Airplanes are designed to float on water in the event of an emergency landing, allowing time for passengers and crew to evacuate.
Buoyancy is achieved through a combination of design elements and air pockets within the aircraft. Most passenger planes have pockets of air trapped in the cargo hold, fuel tanks, and between different layers of the airframe.
For example, Airbus has integrated the “elimination” function into its cabin pressure control systems. Before making an emergency landing on the water, pilots can activate the “trench” button, which closes the flow valves used for pressure. This helps seal the fuselage as best as possible, which enhances buoyancy.
The decision to land on water is complicated since there are no obstacles, but pilots have to consider the shape and smoothness of the water and the direction of the wind. Ideally, a smooth water surface or a long swell in the wind is preferred for a successful landing.
In extreme conditions, waves and swells can be violent, causing hard landings and potential structural damage.
If the aircraft’s wings are not level during landing, the tip of the wing may dig into the water, which can cause a pinwheel effect. On impact, propellers might break, skin might bend, or even the tail would snap off, all of which can pierce the fuselage and accelerate the sinking.
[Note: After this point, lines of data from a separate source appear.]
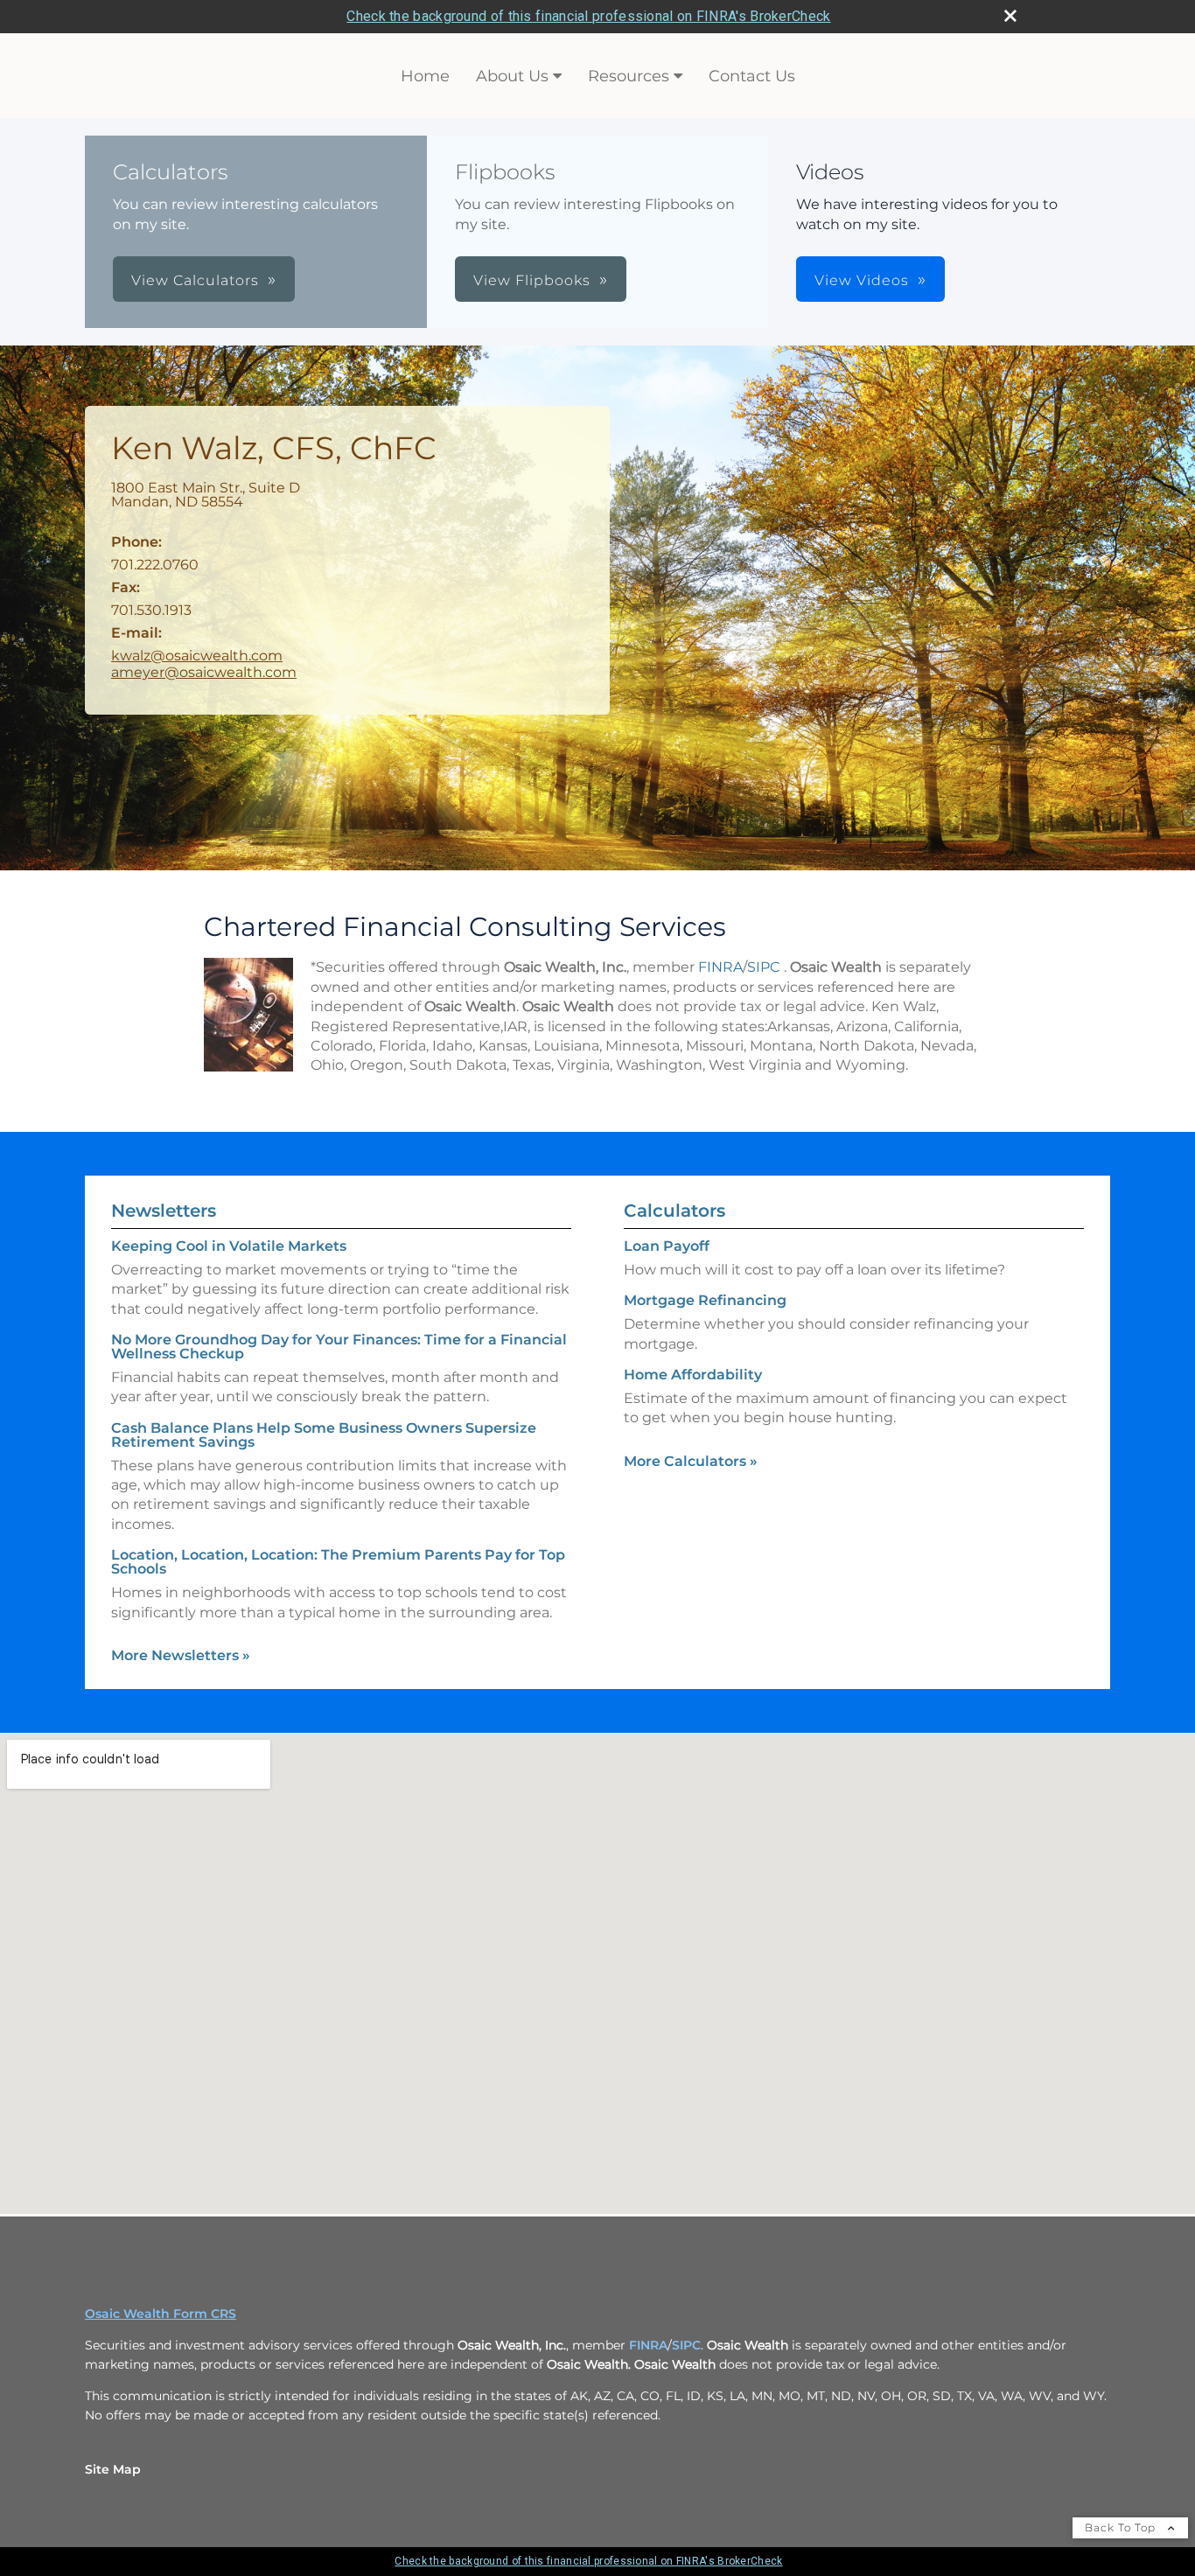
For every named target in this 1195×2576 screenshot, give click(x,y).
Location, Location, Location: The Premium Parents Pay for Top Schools (338, 1561)
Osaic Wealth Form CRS (160, 2313)
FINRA (720, 967)
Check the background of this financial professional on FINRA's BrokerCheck (588, 16)
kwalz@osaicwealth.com (197, 655)
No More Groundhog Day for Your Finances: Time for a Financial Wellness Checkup (339, 1346)
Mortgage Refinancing (705, 1300)
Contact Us (752, 76)
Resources (628, 76)
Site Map (113, 2469)
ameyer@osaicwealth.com (204, 672)
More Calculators (691, 1461)
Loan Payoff (666, 1246)
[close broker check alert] (1010, 16)
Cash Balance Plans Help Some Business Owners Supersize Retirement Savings (323, 1435)
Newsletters (163, 1210)
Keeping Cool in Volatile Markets (228, 1246)
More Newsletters (180, 1655)
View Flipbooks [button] (532, 280)
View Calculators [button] (195, 280)
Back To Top (1122, 2527)
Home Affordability (693, 1374)
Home (425, 76)
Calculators (674, 1210)
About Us (512, 76)
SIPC (763, 967)
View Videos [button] (861, 280)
A notable example of a successful water landing was American Airlines Flight 1549, which hit a bird after takeoff, causing dual engine failure. The A320 successfully landed in the Hudson River, demonstrating the crew’s skill in handling the situation. Even without the dedicated ‘trench’ button activated, the aircraft remained afloat for longer than the stipulated 90 seconds, providing rescue time.
In short, planes float on water because of their design that includes air pockets and specific buoyancy elements. The success of landing on the water depends on factors such as the water surface, wind conditions, and the pilot’s skill in executing the descent and controlled landing.